Im Computerspiel „The Talos Principle II“ zerbrechen sich unsere synthetischen Nachfahren den Kopf über Logikprobleme – und über die Tücken des Fortschritts

  • 5 Min.
The Talos Principle

Worum geht es?

Durch die Erderhitzung ist der Permafrostboden aufgetaut und hat bisher unbekannte Viren freigesetzt, die Menschheit ist in der Folge ausgestorben. Jahrtausende später leben intelligente Roboter auf der Erde. Sie sehen sich als die neuen Menschen und erlegen sich, um aus den Fehlern der Vorfahren zu lernen, strenge Wachstumsgrenzen auf.

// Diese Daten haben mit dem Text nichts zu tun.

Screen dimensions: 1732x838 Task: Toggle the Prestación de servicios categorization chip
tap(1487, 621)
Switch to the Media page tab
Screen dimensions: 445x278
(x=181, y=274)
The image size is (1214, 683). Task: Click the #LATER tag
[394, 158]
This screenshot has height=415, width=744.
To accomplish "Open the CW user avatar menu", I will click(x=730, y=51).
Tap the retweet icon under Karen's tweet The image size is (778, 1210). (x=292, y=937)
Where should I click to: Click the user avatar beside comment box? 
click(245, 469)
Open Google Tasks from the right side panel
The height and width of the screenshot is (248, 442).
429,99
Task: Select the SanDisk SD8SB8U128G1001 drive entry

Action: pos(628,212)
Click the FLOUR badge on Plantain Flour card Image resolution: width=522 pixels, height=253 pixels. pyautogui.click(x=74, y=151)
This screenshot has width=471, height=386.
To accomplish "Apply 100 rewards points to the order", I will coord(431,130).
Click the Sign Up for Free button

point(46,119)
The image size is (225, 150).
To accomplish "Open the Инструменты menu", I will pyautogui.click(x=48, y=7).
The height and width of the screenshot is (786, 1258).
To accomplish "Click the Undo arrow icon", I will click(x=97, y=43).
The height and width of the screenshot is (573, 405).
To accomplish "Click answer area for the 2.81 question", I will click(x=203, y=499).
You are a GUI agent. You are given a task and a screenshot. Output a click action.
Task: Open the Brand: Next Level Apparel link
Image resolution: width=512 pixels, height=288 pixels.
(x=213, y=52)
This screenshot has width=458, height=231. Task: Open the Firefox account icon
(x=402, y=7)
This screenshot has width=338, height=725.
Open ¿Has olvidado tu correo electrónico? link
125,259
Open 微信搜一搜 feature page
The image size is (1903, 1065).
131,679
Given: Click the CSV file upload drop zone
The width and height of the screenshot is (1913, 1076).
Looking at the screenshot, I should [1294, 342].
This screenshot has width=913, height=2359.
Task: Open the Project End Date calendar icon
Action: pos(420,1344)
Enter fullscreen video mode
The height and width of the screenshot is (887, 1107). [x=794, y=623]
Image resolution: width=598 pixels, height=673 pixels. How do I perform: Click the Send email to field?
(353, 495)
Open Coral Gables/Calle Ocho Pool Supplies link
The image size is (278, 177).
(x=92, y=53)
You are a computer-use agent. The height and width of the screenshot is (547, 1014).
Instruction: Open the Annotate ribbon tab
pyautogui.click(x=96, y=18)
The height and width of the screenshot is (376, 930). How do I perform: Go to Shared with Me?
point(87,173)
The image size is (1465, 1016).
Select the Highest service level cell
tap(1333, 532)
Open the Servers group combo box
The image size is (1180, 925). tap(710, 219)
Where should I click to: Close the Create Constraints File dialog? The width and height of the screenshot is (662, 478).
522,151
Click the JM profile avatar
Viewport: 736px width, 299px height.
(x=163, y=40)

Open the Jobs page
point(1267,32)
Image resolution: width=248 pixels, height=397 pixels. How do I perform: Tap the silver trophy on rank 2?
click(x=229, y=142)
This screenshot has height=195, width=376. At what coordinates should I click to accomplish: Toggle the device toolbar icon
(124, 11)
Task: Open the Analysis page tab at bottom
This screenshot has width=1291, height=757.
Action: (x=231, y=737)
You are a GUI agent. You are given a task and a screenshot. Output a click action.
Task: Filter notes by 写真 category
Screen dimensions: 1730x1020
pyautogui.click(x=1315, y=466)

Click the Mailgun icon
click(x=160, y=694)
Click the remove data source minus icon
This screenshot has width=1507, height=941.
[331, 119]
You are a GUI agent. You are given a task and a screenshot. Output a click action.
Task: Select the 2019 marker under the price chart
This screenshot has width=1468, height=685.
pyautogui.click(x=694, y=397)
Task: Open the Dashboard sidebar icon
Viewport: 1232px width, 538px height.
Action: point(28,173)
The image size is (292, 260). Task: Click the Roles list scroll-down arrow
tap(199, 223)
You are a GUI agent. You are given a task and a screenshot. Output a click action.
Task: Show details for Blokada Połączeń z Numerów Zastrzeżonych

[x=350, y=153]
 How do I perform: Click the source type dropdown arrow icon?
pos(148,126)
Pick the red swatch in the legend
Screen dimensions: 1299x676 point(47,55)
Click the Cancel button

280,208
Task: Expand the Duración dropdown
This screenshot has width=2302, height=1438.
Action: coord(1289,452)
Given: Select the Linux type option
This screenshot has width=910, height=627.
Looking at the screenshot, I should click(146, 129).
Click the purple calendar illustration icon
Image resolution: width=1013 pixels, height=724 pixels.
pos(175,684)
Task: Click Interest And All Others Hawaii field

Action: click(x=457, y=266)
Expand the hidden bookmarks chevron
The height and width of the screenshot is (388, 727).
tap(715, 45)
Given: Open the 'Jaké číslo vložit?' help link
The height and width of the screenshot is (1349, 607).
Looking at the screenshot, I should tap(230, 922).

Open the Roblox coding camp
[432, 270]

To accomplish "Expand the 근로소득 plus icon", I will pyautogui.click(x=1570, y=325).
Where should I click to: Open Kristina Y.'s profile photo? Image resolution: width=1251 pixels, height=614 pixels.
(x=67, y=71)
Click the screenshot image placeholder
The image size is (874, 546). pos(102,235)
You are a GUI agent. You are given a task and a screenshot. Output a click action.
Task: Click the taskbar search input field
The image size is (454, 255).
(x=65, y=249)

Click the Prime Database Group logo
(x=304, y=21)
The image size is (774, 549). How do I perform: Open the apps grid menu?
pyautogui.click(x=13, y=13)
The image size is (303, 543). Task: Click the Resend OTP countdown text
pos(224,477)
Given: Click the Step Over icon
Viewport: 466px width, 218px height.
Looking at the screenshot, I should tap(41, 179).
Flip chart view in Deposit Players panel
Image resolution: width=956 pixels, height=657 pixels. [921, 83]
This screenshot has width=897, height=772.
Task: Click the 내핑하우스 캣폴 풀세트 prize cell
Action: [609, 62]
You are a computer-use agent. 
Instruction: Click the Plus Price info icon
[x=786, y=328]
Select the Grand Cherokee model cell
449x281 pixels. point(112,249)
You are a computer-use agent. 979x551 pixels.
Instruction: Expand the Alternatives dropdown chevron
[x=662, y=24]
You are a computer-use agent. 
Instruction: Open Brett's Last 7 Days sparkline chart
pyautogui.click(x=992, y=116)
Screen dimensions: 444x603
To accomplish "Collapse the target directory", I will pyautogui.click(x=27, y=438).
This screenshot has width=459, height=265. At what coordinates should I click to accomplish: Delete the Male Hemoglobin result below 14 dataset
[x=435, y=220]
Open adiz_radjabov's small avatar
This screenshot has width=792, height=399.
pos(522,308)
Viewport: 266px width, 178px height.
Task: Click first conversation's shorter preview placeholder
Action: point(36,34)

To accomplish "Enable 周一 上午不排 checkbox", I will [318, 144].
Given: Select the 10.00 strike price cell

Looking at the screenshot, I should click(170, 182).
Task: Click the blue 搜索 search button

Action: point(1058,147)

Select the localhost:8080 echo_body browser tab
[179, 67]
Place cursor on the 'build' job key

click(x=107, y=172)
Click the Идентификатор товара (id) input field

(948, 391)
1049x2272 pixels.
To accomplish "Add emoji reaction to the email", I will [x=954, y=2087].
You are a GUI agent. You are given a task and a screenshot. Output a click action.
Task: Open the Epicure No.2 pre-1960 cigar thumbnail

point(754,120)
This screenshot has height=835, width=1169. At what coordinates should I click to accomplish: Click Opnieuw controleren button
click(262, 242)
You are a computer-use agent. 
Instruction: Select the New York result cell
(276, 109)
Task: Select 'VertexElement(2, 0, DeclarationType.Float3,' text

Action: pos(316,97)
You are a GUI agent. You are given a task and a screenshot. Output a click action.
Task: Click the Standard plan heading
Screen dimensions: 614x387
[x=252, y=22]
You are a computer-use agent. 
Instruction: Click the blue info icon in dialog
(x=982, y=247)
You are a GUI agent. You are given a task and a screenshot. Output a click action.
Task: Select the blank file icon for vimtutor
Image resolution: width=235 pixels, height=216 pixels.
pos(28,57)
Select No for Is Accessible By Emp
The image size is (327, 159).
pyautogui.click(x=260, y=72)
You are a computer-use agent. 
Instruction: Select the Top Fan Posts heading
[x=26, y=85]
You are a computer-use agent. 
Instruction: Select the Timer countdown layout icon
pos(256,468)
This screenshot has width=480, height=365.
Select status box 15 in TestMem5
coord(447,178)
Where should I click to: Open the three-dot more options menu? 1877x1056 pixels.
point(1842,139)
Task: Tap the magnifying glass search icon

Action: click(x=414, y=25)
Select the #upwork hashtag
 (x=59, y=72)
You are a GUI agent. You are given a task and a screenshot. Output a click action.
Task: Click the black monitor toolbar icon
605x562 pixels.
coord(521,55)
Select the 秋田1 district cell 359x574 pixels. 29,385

Der Plan: eine bescheidene Siedlung für nur 1.000 Individuen. Aus der Sicht dieser gerade entstandenen Nummer 1000 wird „The Talos Principle II“ gespielt. Doch als „1k“ zum Leben erwacht und der Plan also vollendet scheint, ist die Siedlung bereits ein bisschen in die Jahre gekommen. Und dann platzt mitten in die Feierlichkeiten ein Hologramm und fordert die Robotermenschen auf, eine geheimnisvolle neue Insel zu erkunden. Das Hologramm nennt sich Prometheus (wie die griechische Sagenfigur), es will den selbstgenügsamen Robotermenschen das Verlangen nach Fortschritt zurückgeben.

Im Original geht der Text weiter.